Music floats in the park. Zoe imagines someone from the outside, in their flat with their lights on, listening to their favorite song. A slight breeze catches the air and Zoe wishes she brought with her a light jacket. She catches Charlie looking at her and she sticks her tongue out. In this particular moment she feels strange; a disembodied being among a sea of faceless dark figures illuminated by only a pale moon in the sky. She rubs her temples as a high cackle from the group 6 feet away, pierces her eardrums. The Morgan family with their six children, all girls.

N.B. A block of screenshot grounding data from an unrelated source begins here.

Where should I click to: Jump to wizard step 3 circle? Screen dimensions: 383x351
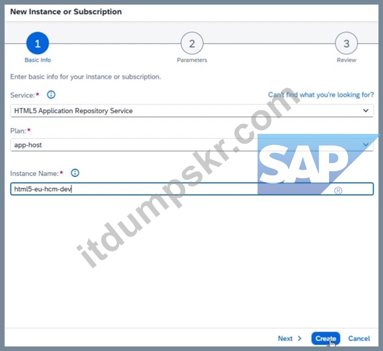click(x=347, y=43)
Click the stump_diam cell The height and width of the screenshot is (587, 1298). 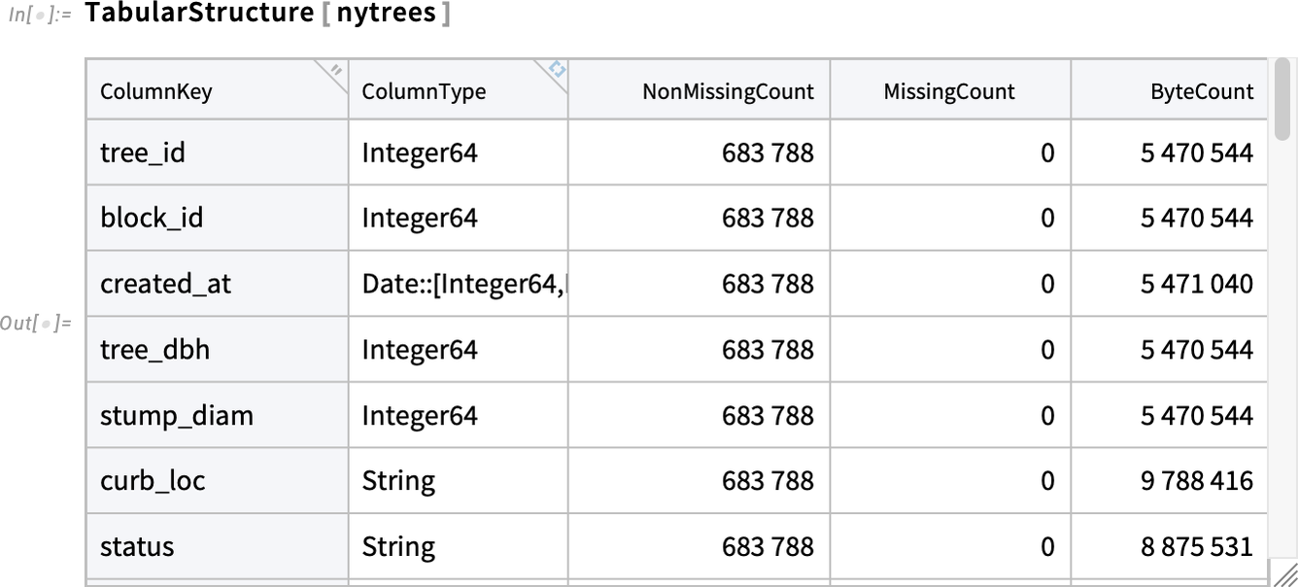pos(217,415)
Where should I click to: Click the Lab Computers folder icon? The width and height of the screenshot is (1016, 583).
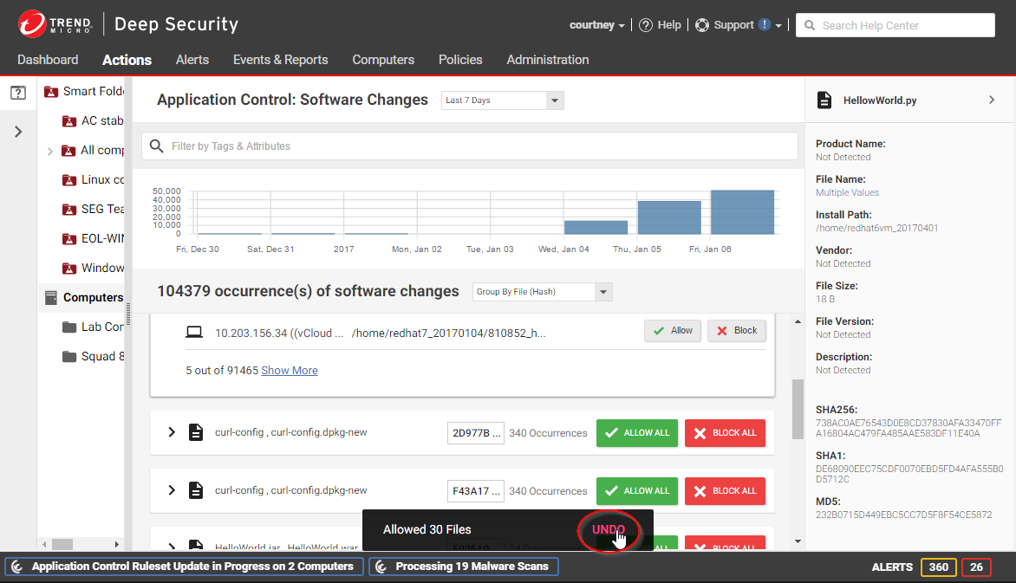[69, 327]
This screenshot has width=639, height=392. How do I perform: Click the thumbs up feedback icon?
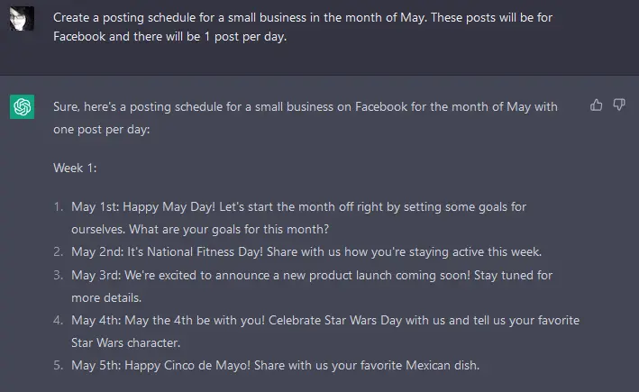[x=596, y=105]
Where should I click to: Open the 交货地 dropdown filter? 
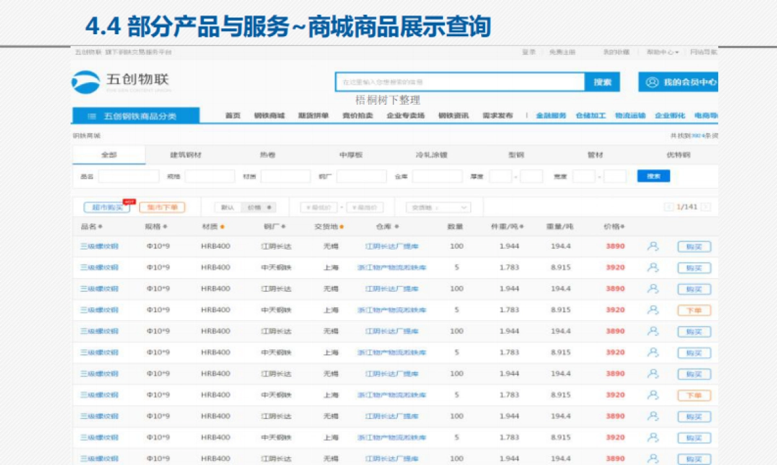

“Fun”. Zoe mutters under her breath. Their two children our lying on their backs now, and for a brief moment, Zoe forgets the others and concentrates on their little directed towards the moon above them.
“I remember a full moon like this. I was about 22 and I was in Thessaloniki. I was heading down the street from where I lived and was about to turn the corner, and there it was…” Zoe lowers her voice a bit in a theatrical. She looks over at Robbie and Olive, their attention not deflected.
“They are happy”.
The sit like for a moment facing each other. Zoe’s hand is in his hair, but then stops and breaks away.
“I need to ask you something?”
Zoe looks at him, the words again bubbling to the surface. She tries to recollect her memories. She in the car in the rain, waiting for the traffic light to change color, Charlie walking down the street, his arms wrapped around another woman.
“Did you get a good look at her?” She had confided in Kate Morgan. She didn’t want to. But she did.
Zoe closed her eyes. “Her lipstick. The reddest I have ever seen”.
Someone screams with happiness when the lights come on again. Zoe shields her eyes, as if caught in the headlights of a passing car. And she’s in the middle.
“Charlie, do you think I should start wearing red lipstick?”